A Emilio Lamorena lo conocí yo cuando era directivo triunfador de la Agrupación Deportiva Ceuta. Aquel Lamorena tenía 27 años menos y destacaba por su buen porte, una fisonomía sonriente y el buen trato que dispensaba a cuantos lo frecuentaban. Cuando se hablaba con él, quedaba siempre el recuerdo de haber conversado con alguien tan agradable como educado.

Emilio, en una España donde todavía escaseaban las personas altas, se distinguía por serlo y además todo lo que se ponía le caía la mar de bien. Puesto que siempre fue propietario de un cuerpo donde la ropa parecía sentirse más a gusto que en ningún otro sitio. Las gafas de cristales abultados, siempre tan destacadas en su rostro alargado, le daban cierto toque de distinción y le ayudaban a parecer más cálido de lo que pudiera ser. La mirada de los que ven poco, y Emilio no anduvo nunca sobrado de vista -no confundir con cortedad de miras ni carencia de perspicacia-, parecen estar en permanente estado de interés durante la cháchara.

En general, Emilio, con todo lo ya dicho y su abundante pelo crespo, tenía toda la pinta de ser uno de esos tipos despistados que se tiran horas y horas buscando a ver si descubren algo que nadie haya descubierto. Ni que decir tiene, con lo ya expuesto, que estoy hablando de una persona que me cayó muy bien desde la primera vez que nos presentaron.

Pasados varios años, desde aquella primera vez, me encontré con Lamorena en su tierra. Ya no era directivo de la Agrupación. Pero sí gozaba de una buena posición en la Caja de Ahorros de Ceuta y ejercía cual político destacado. Hombre de confianza del entonces alcalde, Ricardo Muñoz, Emilio gustaba de pegar la hebra conmigo sobre cuestiones futbolísticas.

Por ello, siendo yo entrenador del primer equipo de esta tierra, me habló de lo que él ansiaba que fuera el Ceuta.

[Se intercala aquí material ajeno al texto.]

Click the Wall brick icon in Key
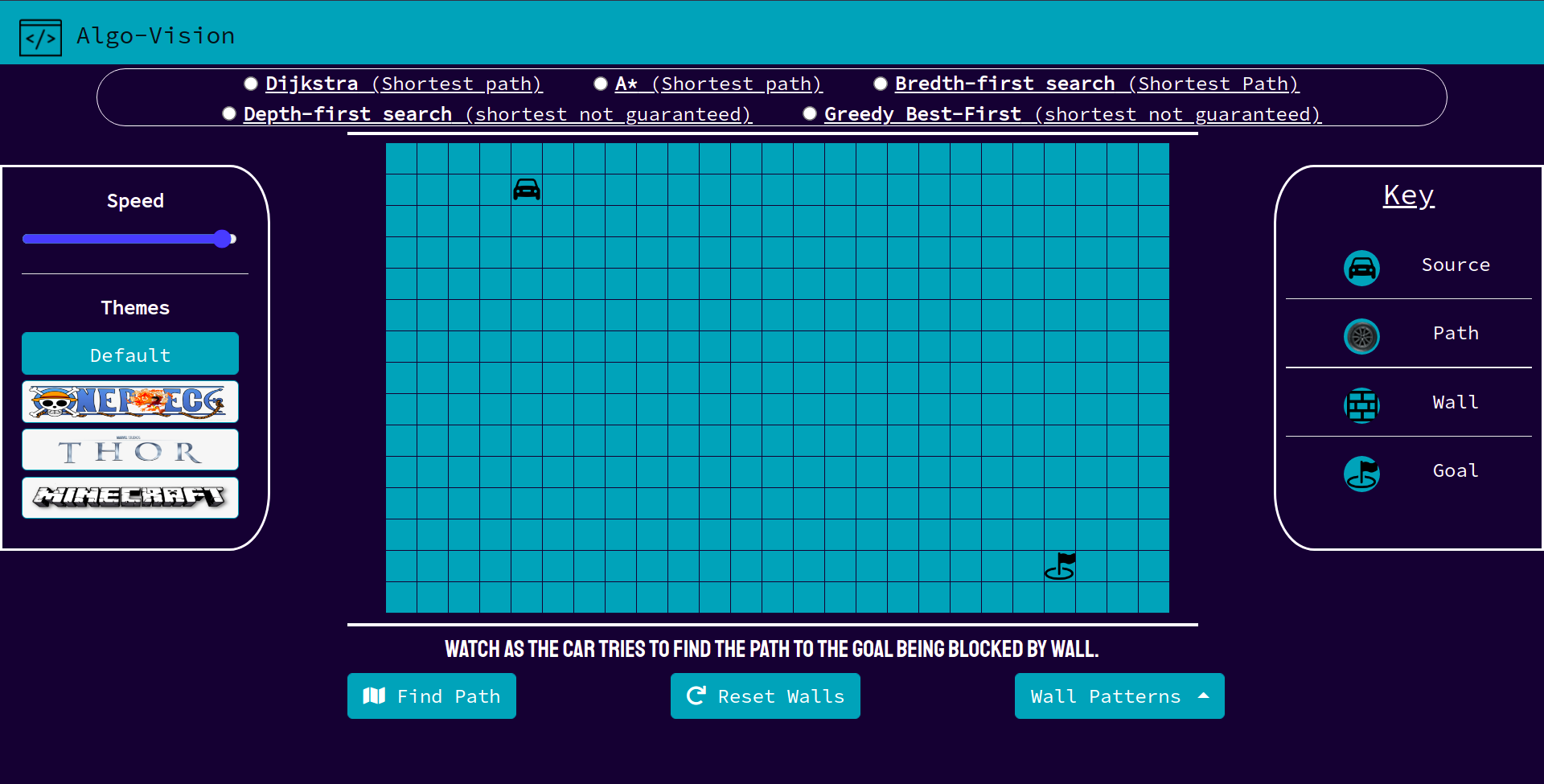The width and height of the screenshot is (1544, 784). [1361, 405]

Un equipo que diese por la Península una imagen extraordinaria en todos los sentidos.

En los comportamientos, en el vestir uniformado, en el saber estar en los hoteles... En suma: ser el mejor ejemplo de Ceuta. Una ciudad tan necesitada, en todo momento, de ser conocida por lo que vale. Y, sin embargo, tan expuesta, por circunstancias geoestratégicas, a ser juzgada de manera injusta.

Las aspiraciones de Emilio eran magníficas. Pero se le olvidaba que Ceuta, entonces, carecía de infraestructura deportiva. Y que muchos jugadores, contagiados con el apogeo de lo bazares, llegaban a la ciudad entusiasmados con la idea de ganarse un sobresueldo poniendo la manta en los hoteles.

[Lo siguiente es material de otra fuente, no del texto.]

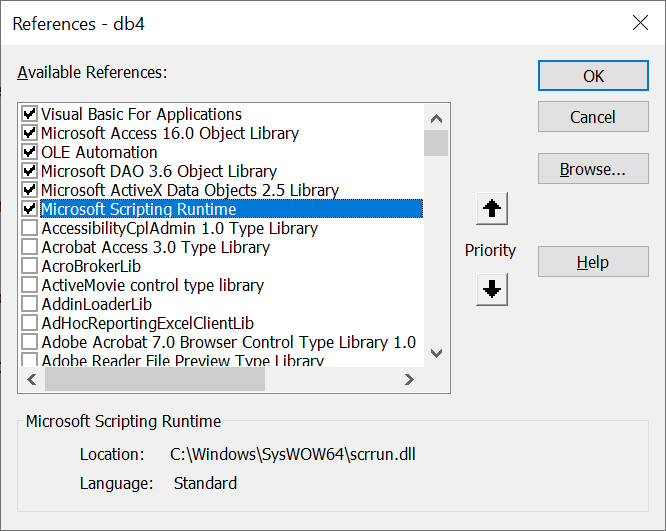Click the horizontal scrollbar thumb

(x=155, y=379)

Todo lo sacado a colación, lo estuve pensando durante varios días, de hace apenas dos semanas, cuando Emilio luchaba a brazo partido contra un infarto que lo tenía postrado en un centro sanitario de Benalmádena. Días angustiosos, que los suyos vivieron junto a él, y de los que ha salido en inmejorables condiciones para continuar en la brecha.

El viernes pasado, poco antes de que a mí empezaran a cerrárseme los párpados, sonó el teléfono y alguien me preguntó:

-¿Me conoces?...

Pegué un brinco de alegría:

-Emilio, picha, seguro que ya estás entre nosotros!

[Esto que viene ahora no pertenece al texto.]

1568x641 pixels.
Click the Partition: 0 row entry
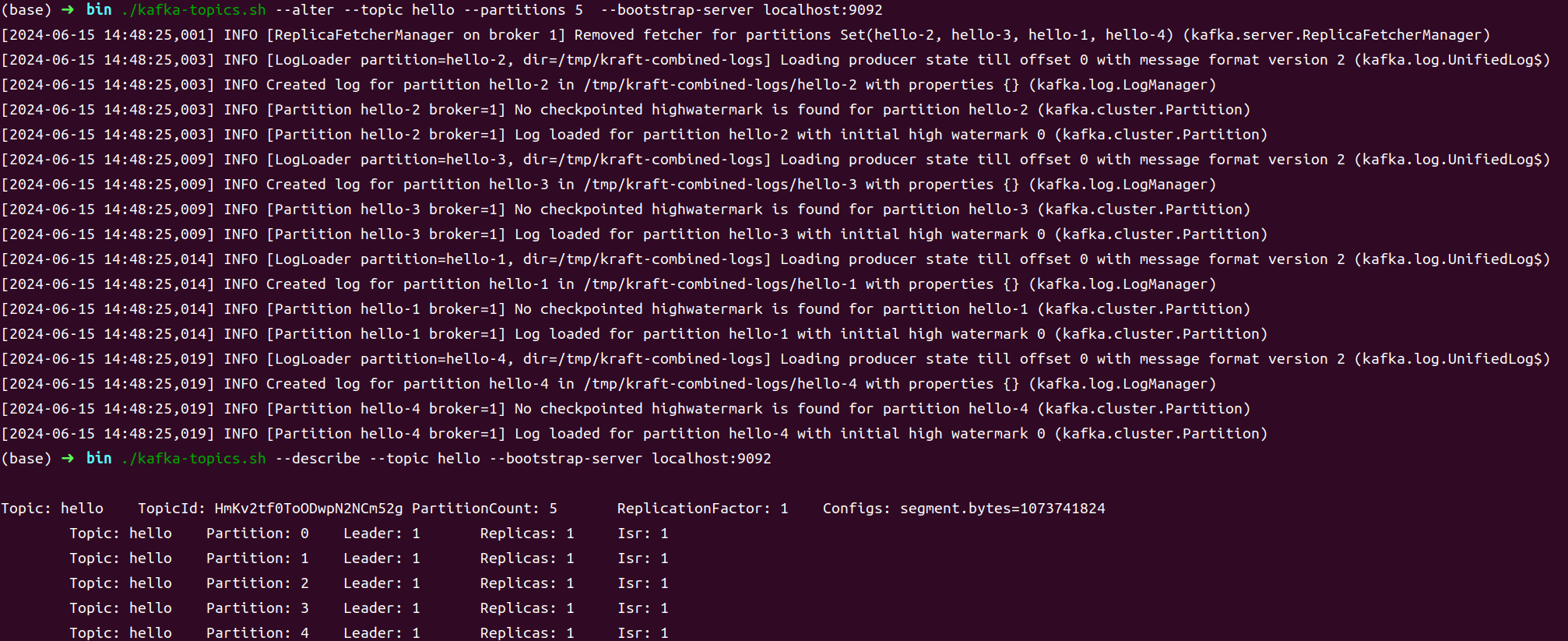pos(257,534)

Y allá que comenzó a explicarme. “Que si estuve así, que si las pasé canutas, que si he vuelto a la vida, que si los amigos, que si las llamadas, que si los médicos...”.

Emilio Lamorena, sin duda, volverá a disfrutar a lo grande de las fiestas navideñas. Es decir, igual que cuando chavea esperaba el nacimiento del Niño Dios con la fe que suelen tener los niños. Y uno, tan sensible en ocasiones, se pasa de rosca y se pone tierno públicamente. Se nota que me voy haciendo mayor.